Mesdames, mesdemoiselles et messieurs,

Je ne vous dissimulerai pas ma surprise, non d’être ici parmi vous ce soir, attendu que je suis un vieil habitué de la remise du prix Wepler-Fondation La Poste, cérémonie à laquelle je me flatte de m’être rendu chaque année depuis sa création il y a maintenant quatorze ans et où je me fusse, quoi qu’il en fût, trouvé de nouveau cette année, quand bien même mon nom ne serait point apparu parmi les heureux sélectionnés de sa promotion 2011, non seulement assuré d’y revoir quelques amis et connaissances, mais désireux par ma modeste présence de soutenir, fût-ce discrètement, une flûte de champagne à la main, une coquille d’huître dans l’autre, une conception exigeante de la littérature, somme toute peu éloignée de la mienne (ce qu’atteste, si besoin en était, la liste des anciens lauréats, laquelle compte nombre d’auteurs dont j’estime grandement le travail, à commencer par mes illustres camarades de publication Eric Chevillard et Laurent Mauvignier), mais de me trouver là, devant vous, seul ou presque sur cette estrade, à la croisée de tous les regards, en qualité de récipiendaire, n’ayant jamais, en vérité, visé ni même rêvé à quelque prix littéraire que ce soit, par indifférence aux honneurs et dédain pour toute distinction tout d’abord, par lucidité ensuite, conscient que je suis (et ce discours en offrira une nouvelle fois l’illustration) du caractère bien souvent rébarbatif de mon écriture précieuse et contournée, qui réclame sans doute au lecteur plus d’efforts qu’il n’est accoutumé à en fournir en règle générale et en a exaspéré, en exaspère et en exaspérera sans aucun doute encore plus d’un, et que, me disais-je tout au long de sa rédaction, rendrait davantage exaspérante, car plus saillante, le sujet très personnel, intime même, de l’ouvrage qui me vaut d’être devant vous ce soir, soit l’éducation plus sexuelle que sentimentale d’un jeune garçon qui emprunte beaucoup à mes traits, dont, sinon pour moi, qui ai pris grand plaisir à l’écrire, l’intérêt pour autrui m’échappait et continue de m’échapper encore, de sorte qu’il serait en définitive plus exact de parler de stupéfaction que de surprise pour qualifier l’état second qui est le mien tandis que je m’adresse à vous et du fond ouateux, embrumé, torpide mais pas désagréable duquel je voudrais nonobstant vous remercier de m’avoir écouté et, plus chaleureusement, exprimer à mesdames, mesdemoiselles et messieurs les jurés ma vive reconnaissance – et, plus que cela même, mon éternelle gratitude.

 Linda Lê, Cronos, Bourgois,2010

Je suis très émue de recevoir aujourd’hui le prix Wepler/ Fondation de la Poste, parce qu’il récompense un roman différent de ce que j’ai publié jusqu’à présent.
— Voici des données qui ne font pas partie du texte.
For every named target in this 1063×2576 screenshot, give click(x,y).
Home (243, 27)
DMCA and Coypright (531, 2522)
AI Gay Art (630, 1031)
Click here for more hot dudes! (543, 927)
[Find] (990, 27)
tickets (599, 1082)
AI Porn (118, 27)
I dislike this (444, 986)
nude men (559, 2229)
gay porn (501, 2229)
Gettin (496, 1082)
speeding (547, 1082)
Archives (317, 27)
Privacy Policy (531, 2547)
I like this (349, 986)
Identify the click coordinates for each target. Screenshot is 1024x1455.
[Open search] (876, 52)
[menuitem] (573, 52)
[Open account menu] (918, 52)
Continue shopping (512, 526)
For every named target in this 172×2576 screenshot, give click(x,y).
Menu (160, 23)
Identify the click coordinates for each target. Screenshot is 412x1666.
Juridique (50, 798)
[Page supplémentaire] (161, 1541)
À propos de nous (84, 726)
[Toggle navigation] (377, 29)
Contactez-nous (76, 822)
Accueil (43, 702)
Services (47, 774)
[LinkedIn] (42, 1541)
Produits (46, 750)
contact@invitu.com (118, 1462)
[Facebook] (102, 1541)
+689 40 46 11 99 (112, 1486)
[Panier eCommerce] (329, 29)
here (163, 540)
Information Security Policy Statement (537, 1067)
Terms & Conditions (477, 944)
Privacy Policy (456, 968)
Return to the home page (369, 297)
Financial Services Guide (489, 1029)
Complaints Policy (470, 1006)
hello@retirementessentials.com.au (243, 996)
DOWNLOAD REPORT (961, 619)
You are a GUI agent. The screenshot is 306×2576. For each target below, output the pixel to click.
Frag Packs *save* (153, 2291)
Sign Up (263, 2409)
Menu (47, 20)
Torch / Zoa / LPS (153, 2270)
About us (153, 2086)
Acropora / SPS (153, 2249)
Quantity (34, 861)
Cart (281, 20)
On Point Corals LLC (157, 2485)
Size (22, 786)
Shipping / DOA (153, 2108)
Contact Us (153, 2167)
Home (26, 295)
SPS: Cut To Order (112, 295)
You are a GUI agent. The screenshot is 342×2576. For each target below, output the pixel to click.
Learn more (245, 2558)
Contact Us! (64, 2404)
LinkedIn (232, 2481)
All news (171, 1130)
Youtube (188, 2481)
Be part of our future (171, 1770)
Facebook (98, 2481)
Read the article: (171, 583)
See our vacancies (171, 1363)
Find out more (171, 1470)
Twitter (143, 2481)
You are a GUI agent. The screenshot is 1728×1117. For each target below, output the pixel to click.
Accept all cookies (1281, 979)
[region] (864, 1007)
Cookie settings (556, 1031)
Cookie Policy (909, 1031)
Christian Bourgois me rappelait souvent qu’un livre doit susciter un sentiment d’intranquillité. En écrivant une fiction sur l’oppression, la violence et la corruption, mais aussi sur la résistance, j’avais conscience que je pouvais susciter un malaise. Mais j’espérais aussi que cette fable, porteuse d’interrogations sur notre monde actuel, la privation de libertés, les excès du pouvoir, trouverait un écho chez des lecteurs vigilants, prêts à saluer les levées de boucliers lorsque se mettent en marche les machines à écraser l’humanité, comme disait Simone Weil. Face aux formes insidieuses de la dictature, notre tâche est de rester en éveil, de défendre notre droit à la subversion. Dans ce combat, les mots sont de pauvres armes, mais les écrivains que j’admire, les maquisards de la littérature, ont de tout temps ferraillé pour se dresser contre la réaction. Je tiens à leur rendre hommage ici, car c’est en suivant leurs traces que j’ai imaginé une Antigone déterminée à sortir de son fatalisme et à engager une lutte pour ne plus courber l’échine et accepter l’innommable. Même dans nos sociétés dites démocratiques, notre chance réside dans notre incessante quête d’une voie pour l’insubordination. L’Antigone qui sommeille en nous n’attend pas d’être acculée pour se manifester au grand jour.
Je suis très reconnaissante au jury du prix Wepler/Fondation de la Poste d’avoir été sensible à cette tragédie d’une figure de la dissidence et de donner un retentissement à la parole d’une insurgée. Ma pensée ce soir va à mon père et à Christian Bourgois, qui auraient été, je crois, très heureux de ce prix. Je remercie Dominique Bourgois, qui m’a soutenue tout au long de l’écriture de Cronos. Je vous remercie tous d’être présents ce soir.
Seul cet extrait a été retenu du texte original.